On the subject of shrimp babies....I present to you, guppies. This might annoy those of you who are into shrimp only, but I'm not, its just not my thing. If a few babies survive for me great, awesome, but I'm not looking into trying to keep a huge colony. I just want a nice looking tank. And these guppies....are nice looking  No special variety that I know of, but I just loved the colors and flare on the males I saw, and the females were nice and beefy, and already preggers. Which is great because I can then raise some nice males out for myself/feed baby guppies to my larger fish.



Niceeeeee



I hacked back the Colorata and the Red Cabomba....trying to get denser, new growth. Its slowly comming back to its fuller glory. L. Atlantis laughs at any and all attempts to curb its growth.



Oh yah, I have a bit of UG in here now too, thanks to h4n (he gives me lots of goodies). If this does well, I might carve out a space for it to carpet the front of the tank, even removing H. 'Japan' and some of the dwarf cardinal plant.

Also, like my 5.5, this tank is going to be dosed using a PPS-Pro method. The ferts come in tomorrow, and I am excited.


----------



## HybridHerp (May 24, 2012)

So, I just realized something today....on my wood....Java Moss is spreading.....it must not have died after Sandy and after having been dried out for days on end. Wow.....

The Xmass moss is still there, but it hasn't attached itself to any wood yet....so now I'm wondering.....do I try and remove the java moss, or do I remove the still on the mesh xmass moss and have it grow in my 5.5 or 75. I'll probably decide on that tomorrow when I do water changes.

Also, side note, netting shrimp out of this tank is super difficult.


----------



## hambone870 (Feb 13, 2013)

Very lush, well done

10 gallons are fun and you have done nice with this one. Can't believe that java moss bounced back. How long was it dry?


----------



## HybridHerp (May 24, 2012)

I honestly don't even remember...
A few days at least, a week or two at most...managed to survive enough though during 2 weeks of no light with sandy I guess...jeez


----------



## HybridHerp (May 24, 2012)

I'm debating and I want an opinion on this.

I have some Ludwigia sp. 'Red' coming to me in a few days, and I am unsure where to put it. I could keep it in the 5.5 again like I used to, but part of me feels that it might be a good plant to use in this tank....where Atlantis is.

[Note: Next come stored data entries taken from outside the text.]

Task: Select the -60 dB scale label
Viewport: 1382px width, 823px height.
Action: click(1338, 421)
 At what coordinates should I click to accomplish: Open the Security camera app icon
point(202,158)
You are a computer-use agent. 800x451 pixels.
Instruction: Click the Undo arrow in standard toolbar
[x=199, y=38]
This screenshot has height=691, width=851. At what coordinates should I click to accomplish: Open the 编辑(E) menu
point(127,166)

I'm thinking of removing the atlantis in here, and keeping atlantis solely in my 75 gallon.

Thoughts?


----------



## sjb1987 (Feb 23, 2012)

Id remove the atlantis and throw some ludwigia sp red in..you need some easy color in there... I sent some extras stuff with your package so youll have some stuff to play with... I wish I would have seen you were looking for some r. Indica I would have threw a few in there too


----------



## HybridHerp (May 24, 2012)

sjb1987 said:


> Id remove the atlantis and throw some ludwigia sp red in..you need some easy color in there... I sent some extras stuff with your package so youll have some stuff to play with... I wish I would have seen you were looking for some r. Indica I would have threw a few in there too


Lol, alright, sounds like a plan. Did you label the extras?

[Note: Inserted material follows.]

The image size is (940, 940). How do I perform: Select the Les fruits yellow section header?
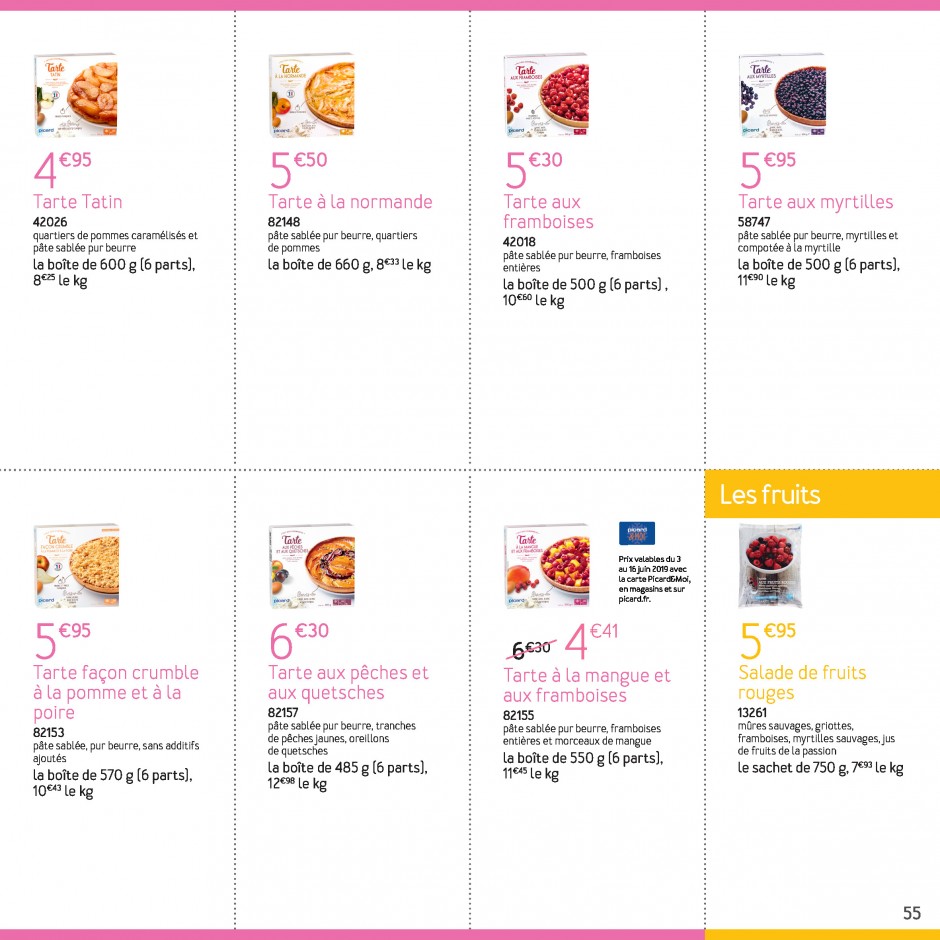click(x=822, y=495)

Also, I was looking for indica?


----------



## sjb1987 (Feb 23, 2012)

HybridHerp said:


> Lol, alright, sounds like a plan. Did you label the extras?
> 
> Also, I was looking for indica?


True rotala indica (ammania sp bonsai)

No but when you get them ill let you know what they are... I think I put them in separate baggies


----------



## HybridHerp (May 24, 2012)

Okay, and I got my hands on that plant already, just decided to use it in my 5.5 instead.


----------



## HybridHerp (May 24, 2012)

So I was feeding this tank today and OH MY GOD, I didn't realize just how many ramshorn and MTS snails are in this tank lol (hint, its a lot)

Also, I'm getting annoyed at guppy keeping. Endlers are doing just fine in my 5.5 but regular guppies don't do very well for me in this tank. I have no idea why. However, there are some guppy babies in this tank now that seem to be left alone by the other fish and aren't doing badly at all, so we'll see.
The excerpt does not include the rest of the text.